▶ _Source text_:

========================

R. v. Chamassian, 2015 ONSC 3150
NEWMARKET COURT FILE NO.: 12-07960
DATE: 20150515
ONTARIO
SUPERIOR COURT OF JUSTICE
BETWEEN:
HER MAJESTY THE QUEEN
Appellant
– and –
AVEDIS CHAMASSIAN
Respondent
J. Gleitman, for the Crown
J.R. Barrs, for the Respondent
HEARD: April 7, 2015
REASONS FOR DECISION
On Appeal from the Decision of The Hon. Mr. Justice J.F. Kenkel
dated October 31, 2013 at Newmarket
QUINLAN J.:
Overview
[1] The Crown appeals the stay of proceedings granted by the trial judge for a breach of the respondent’s s. 11(b) Charter rights, arguing that although this case was not a “model of efficiency”, the guidelines set out in R. v. Morin[^1] were not exceeded.
[2] The issue before me is whether the trial judge correctly attributed the delay following the first scheduled trial date.
Chronology
[3] The respondent was charged with impaired driving and excess alcohol on September 16, 2012. He first appeared in respect of the charges on October 9, 2012, and obtained his disclosure. His counsel, by letter, requested the matter be adjourned to November 13, 2012.
[4] On November 13, 2012, the trial date of February 4, 2013 was set. This was the first date available to the defence.
[5] On February 4, 2013, the trial was not reached. March 12, 2013 was offered as an available date.[^2] The matter was adjourned to May 9, 2013 for trial, which was the next date offered.
[6] On May 9, 2013, the matter was again not reached for trial. There was only one date that was available to the Crown, but not to the defence (July 8, 2013), before the chosen third trial date of October 31, 2013.[^3] Defence counsel advised the court at that time that he would bring a s. 11(b) application on the next date. In this appeal, the Crown argued that the defence should have brought the s. 11(b) application in advance of the trial date. However, I note that no issue was taken with its timing when the defence advised on the second trial date that the application would be brought or at the time of the application. I do not find that the failure of the defence to seek an earlier date for the application to be relevant in the circumstances of this case.

========================

▶ _Dataset content_:

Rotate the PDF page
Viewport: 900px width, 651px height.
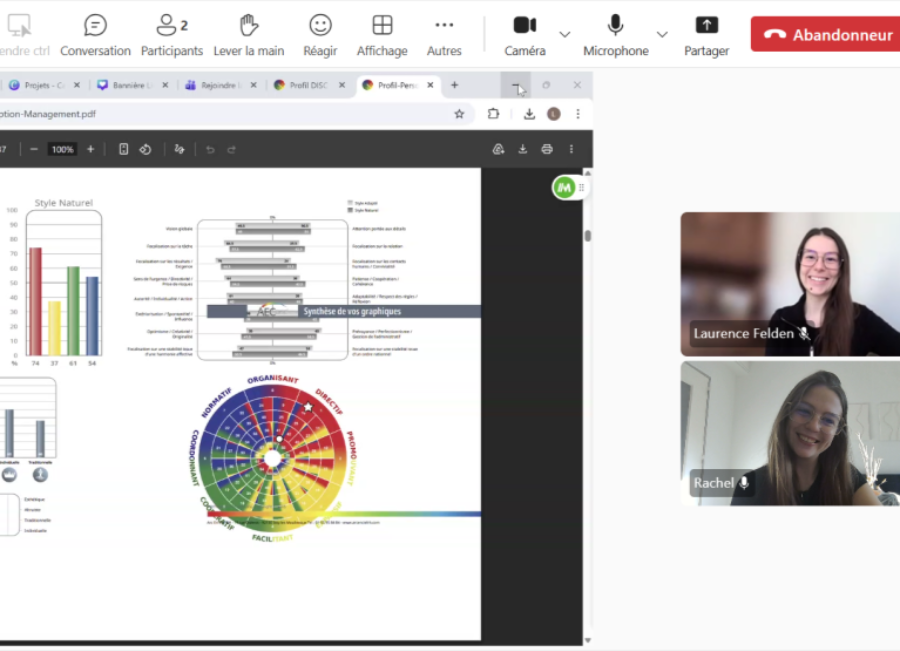(x=145, y=149)
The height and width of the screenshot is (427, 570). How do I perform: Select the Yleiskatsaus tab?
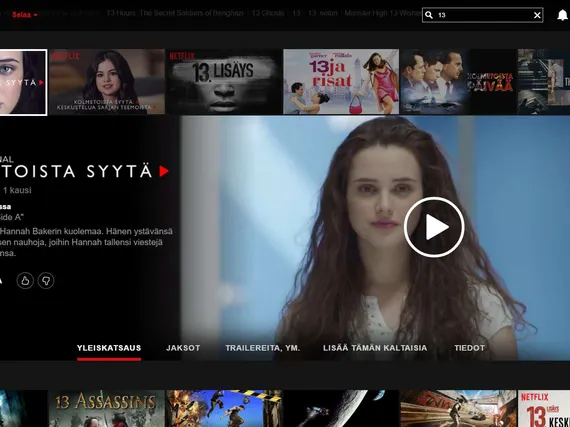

========================

▶ _Given exercise 1_:
In the court decision, why does the judge find the defence's failure to seek an earlier date for the s. 11(b) application irrelevant? Answer in one to three sentences.
▶ _Given exercise 2_:
According to the court decision, on what date was the respondent charged?
▶ _Given exercise 3_:
Which dates does the court decision give as dates on which the matter was set for trial? List all of them.

▶ _Correct answer 1_:
No issue was taken with the application's timing, either when defence counsel said on the second trial date that it would be brought or when it was actually made. In those circumstances, the judge does not find the failure to seek an earlier date relevant.

▶ _Correct answer 2_:
September 16, 2012.

▶ _Correct answer 3_:
- February 4, 2013
- May 9, 2013
- October 31, 2013